#### [ABOUT THIS TASK]
Go through the data and tally the lines that hold the string "computer". Reply with the total alone.

[Records from a data source]
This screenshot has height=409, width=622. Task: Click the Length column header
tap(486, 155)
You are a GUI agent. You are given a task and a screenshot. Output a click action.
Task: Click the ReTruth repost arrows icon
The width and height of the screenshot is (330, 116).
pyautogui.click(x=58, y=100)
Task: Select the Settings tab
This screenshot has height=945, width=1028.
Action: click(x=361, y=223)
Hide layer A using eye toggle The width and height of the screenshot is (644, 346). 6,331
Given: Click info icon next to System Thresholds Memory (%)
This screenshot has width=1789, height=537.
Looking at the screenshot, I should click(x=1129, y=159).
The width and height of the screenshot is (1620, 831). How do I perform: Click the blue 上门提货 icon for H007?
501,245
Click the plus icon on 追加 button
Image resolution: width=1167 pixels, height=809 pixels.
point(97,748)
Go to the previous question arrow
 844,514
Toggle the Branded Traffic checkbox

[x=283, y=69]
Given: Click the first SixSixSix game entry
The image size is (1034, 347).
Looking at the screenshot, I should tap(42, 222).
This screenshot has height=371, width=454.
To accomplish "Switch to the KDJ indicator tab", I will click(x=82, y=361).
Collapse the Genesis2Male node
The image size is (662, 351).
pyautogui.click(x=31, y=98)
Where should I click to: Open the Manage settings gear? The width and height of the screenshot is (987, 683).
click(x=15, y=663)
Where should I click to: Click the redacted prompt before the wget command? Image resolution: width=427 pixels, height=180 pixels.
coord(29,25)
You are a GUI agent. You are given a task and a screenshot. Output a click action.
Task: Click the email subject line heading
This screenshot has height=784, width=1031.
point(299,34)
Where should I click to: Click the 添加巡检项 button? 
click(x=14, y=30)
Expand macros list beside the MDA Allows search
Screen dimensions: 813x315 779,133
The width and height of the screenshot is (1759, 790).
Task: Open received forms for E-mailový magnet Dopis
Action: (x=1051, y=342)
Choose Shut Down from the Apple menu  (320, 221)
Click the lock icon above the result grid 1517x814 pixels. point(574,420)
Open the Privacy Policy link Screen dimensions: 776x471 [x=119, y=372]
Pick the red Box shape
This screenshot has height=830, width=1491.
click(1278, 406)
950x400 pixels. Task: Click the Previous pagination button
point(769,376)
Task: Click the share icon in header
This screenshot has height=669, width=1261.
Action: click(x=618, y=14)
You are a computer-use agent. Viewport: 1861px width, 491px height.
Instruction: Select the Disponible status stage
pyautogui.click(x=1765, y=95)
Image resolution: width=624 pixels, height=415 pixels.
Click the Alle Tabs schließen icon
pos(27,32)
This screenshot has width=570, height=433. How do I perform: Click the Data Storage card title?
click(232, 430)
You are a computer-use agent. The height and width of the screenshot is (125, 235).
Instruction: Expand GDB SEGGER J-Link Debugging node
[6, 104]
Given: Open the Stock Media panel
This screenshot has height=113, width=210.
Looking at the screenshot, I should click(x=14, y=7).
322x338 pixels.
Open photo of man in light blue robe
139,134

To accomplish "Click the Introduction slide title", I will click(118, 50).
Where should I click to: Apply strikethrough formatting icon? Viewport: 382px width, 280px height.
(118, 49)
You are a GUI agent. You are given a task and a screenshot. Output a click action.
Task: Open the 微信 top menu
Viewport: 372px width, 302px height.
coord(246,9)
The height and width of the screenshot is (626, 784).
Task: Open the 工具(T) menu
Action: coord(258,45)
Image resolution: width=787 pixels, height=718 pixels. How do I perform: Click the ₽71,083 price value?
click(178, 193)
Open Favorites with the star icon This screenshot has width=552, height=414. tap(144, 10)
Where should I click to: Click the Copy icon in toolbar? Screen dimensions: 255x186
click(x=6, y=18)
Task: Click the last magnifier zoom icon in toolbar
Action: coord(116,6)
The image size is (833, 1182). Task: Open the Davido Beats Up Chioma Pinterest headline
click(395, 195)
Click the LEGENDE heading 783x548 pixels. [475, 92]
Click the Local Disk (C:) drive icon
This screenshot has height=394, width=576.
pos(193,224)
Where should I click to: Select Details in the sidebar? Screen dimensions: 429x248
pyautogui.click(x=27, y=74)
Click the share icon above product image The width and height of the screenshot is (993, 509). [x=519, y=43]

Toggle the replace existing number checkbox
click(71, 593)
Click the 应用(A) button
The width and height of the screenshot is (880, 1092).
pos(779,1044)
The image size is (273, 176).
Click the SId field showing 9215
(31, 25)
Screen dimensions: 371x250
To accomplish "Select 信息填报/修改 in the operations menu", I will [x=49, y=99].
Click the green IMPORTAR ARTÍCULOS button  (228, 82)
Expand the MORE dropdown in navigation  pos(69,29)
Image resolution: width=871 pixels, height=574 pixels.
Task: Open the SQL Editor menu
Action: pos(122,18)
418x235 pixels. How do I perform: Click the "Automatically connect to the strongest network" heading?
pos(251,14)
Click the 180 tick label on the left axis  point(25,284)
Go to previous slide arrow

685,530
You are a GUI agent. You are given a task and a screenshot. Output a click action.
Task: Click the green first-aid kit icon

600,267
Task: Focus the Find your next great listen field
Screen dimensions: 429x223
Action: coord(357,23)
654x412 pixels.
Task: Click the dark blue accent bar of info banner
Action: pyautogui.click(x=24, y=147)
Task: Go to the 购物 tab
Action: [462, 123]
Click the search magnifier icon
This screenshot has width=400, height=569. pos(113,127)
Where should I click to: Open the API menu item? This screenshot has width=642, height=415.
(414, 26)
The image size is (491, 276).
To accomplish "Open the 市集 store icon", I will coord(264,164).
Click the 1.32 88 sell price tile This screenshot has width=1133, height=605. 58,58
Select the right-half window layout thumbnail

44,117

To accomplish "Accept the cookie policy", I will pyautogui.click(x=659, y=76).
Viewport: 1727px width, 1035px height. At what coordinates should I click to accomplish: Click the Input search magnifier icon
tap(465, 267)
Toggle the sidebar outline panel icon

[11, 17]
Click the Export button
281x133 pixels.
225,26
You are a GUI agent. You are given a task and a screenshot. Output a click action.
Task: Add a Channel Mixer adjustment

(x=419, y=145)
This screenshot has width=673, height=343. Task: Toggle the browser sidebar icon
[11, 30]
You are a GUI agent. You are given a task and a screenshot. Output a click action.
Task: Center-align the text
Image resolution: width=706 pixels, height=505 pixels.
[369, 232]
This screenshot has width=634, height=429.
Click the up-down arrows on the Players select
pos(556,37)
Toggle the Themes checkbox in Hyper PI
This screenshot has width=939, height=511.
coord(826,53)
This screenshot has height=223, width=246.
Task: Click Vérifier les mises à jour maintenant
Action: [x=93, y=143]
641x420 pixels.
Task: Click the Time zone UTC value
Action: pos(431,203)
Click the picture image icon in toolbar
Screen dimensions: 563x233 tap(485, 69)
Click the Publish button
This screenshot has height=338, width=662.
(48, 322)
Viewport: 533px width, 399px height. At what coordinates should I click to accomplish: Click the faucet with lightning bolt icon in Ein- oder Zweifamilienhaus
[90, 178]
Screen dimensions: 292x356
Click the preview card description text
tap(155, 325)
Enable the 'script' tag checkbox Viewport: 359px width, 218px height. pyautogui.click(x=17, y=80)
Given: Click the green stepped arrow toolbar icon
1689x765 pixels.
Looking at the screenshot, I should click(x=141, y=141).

#### [ANSWER]
2